Comment 17 Graham Perrin 2021-04-03 06:38:08 UTC
(In reply to Damjan Jovanovic from comment #15)

Thank you, also: 

root@mowa219-gjp4-8570p:~ # lsof /Volumes/t500/
lsof: WARNING: device cache mismatch: /dev/drm/230
lsof: WARNING: no ZFS support has been defined.
      See 00FAQ for more information.
lsof: WARNING: /root/.lsof_mowa219-gjp4-8570p was updated.
root@mowa219-gjp4-8570p:~ #
Comment 18 Vladimir Kondratyev freebsd_committer 2021-04-09 12:21:50 UTC
(In reply to Damjan Jovanovic from comment #15)
> O_EVTONLY sounds interesting.
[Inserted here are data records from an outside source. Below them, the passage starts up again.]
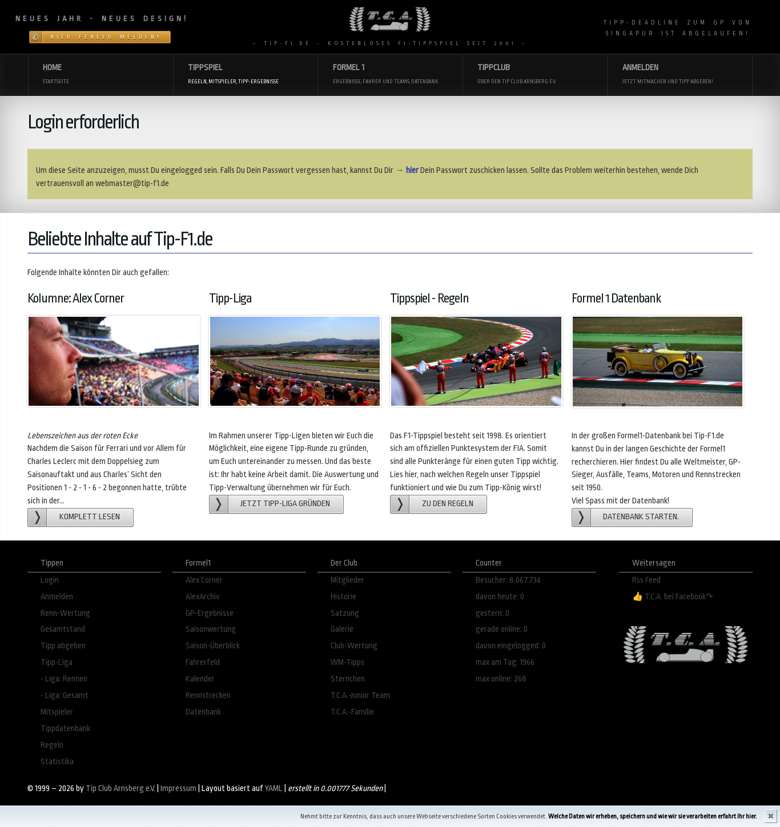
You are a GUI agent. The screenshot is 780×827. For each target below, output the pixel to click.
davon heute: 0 (500, 597)
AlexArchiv (203, 597)
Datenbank (203, 712)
Did Apple open source that code?

XNU kernel is opensourced and available e.g. at github: https://github.com/apple/darwin-xnu/

But... better alternative called O_PATH is coming: https://reviews.freebsd.org/D29323. Unlike O_EVTONLY which only allows unmount, it totally blocks filesystem access (with some exceptions like fstat()), thus making it appropriate to work over fuse, nfs and other slow fs.
Comment 19 Vladimir Kondratyev freebsd_committer 2021-04-16 23:56:44 UTC
Created attachment 224174 [details]
glib20-libinotify-O_PATH.patch

Finally O_PATH support has hit the tree in series of dozen commits starting from c78e124.
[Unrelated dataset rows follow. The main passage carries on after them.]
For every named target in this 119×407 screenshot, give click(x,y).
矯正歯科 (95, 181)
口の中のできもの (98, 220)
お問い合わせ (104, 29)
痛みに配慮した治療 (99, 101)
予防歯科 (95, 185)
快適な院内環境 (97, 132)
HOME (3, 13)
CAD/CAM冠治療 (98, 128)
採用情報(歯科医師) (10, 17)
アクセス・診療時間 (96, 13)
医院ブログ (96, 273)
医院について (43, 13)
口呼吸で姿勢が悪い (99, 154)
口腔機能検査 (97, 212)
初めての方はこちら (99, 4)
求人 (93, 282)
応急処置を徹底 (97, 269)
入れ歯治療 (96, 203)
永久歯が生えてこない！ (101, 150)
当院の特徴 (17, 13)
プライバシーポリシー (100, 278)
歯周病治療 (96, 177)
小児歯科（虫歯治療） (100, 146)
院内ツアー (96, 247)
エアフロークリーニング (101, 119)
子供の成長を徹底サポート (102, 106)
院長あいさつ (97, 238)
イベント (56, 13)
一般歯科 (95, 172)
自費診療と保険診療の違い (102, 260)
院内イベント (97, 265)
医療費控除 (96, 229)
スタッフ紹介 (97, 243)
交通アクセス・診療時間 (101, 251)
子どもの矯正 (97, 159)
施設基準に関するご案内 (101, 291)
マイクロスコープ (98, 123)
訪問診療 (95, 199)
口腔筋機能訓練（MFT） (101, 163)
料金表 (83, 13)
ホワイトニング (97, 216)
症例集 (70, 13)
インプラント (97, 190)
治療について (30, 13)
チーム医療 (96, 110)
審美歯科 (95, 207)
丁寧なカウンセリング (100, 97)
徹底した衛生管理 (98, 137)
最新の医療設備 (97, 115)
It possible to test it with attached patch which includes development version of libinotify with O_PATH support and patch which enables libinotify support in glib20.

Just do following steps:

1. Install 14-CURRENT as of 16 apr or newer.
2. Apply patch to the ports tree.
3. Rebuild devel/libinotify
4. Rebuild devel/glib20 with LIBINOTIFY file monitoring backend activated in port options.
5. PROFIT!!!

It may have sense to poke glib kqueue file monitoring backend maintainers to add support for O_PATH open(2) flag.

P.S. MFC of O_PATH support to 13-STABLE is planned in one week.
Comment 20 Vladimir Kondratyev freebsd_committer 2021-04-17 00:06:00 UTC
(In reply to Vladimir Kondratyev from comment #19)
> Finally O_PATH support has hit the tree in series
> of dozen commits starting from c78e124.
Big thanks to @kib for O_PATH implementation
Comment 21 Emanuel Haupt freebsd_committer 2021-04-17 08:01:29 UTC
(In reply to Vladimir Kondratyev from comment #20)
> Big thanks to @kib for O_PATH implementation

A big +1
Comment 22 rozhuk.im 2021-04-17 12:43:43 UTC
I will look into O_PATH after MFC to 13 and try to integrate with my alternate FAM into glib20.
Comment 23 rozhuk.im 2021-04-17 14:55:11 UTC
(In reply to Vladimir Kondratyev from comment #18)

> But... better alternative called O_PATH

It is not clear to me: can I use fd = open(O_PATH) in kqueue to monitor fs changes events?


> Rebuild devel/glib20 with LIBINOTIFY file monitoring backend activated in port options.

You should promote this as option for glib20 port, probably as default on.
Comment 24 Vladimir Kondratyev freebsd_committer 2021-04-17 19:10:09 UTC
(In reply to rozhuk.im from comment #23)
> It is not clear to me: can I use fd = open(O_PATH)
> in kqueue to monitor fs changes events?
Yes, certainly. You should append typical flag suffix O_NOFOLLOW|O_NONBLOCK|O_CLOEXEC to handle symlinks, FIFOs and execve() as well.

> You should promote this as option for glib20 port, probably as default on.
I'll do it after pushing the O_PATH changes in to master libinotify branch.
Unfortunately, it will take some time as my HDD which held VMs required for regression testing has died, so I have to recreate these VMs.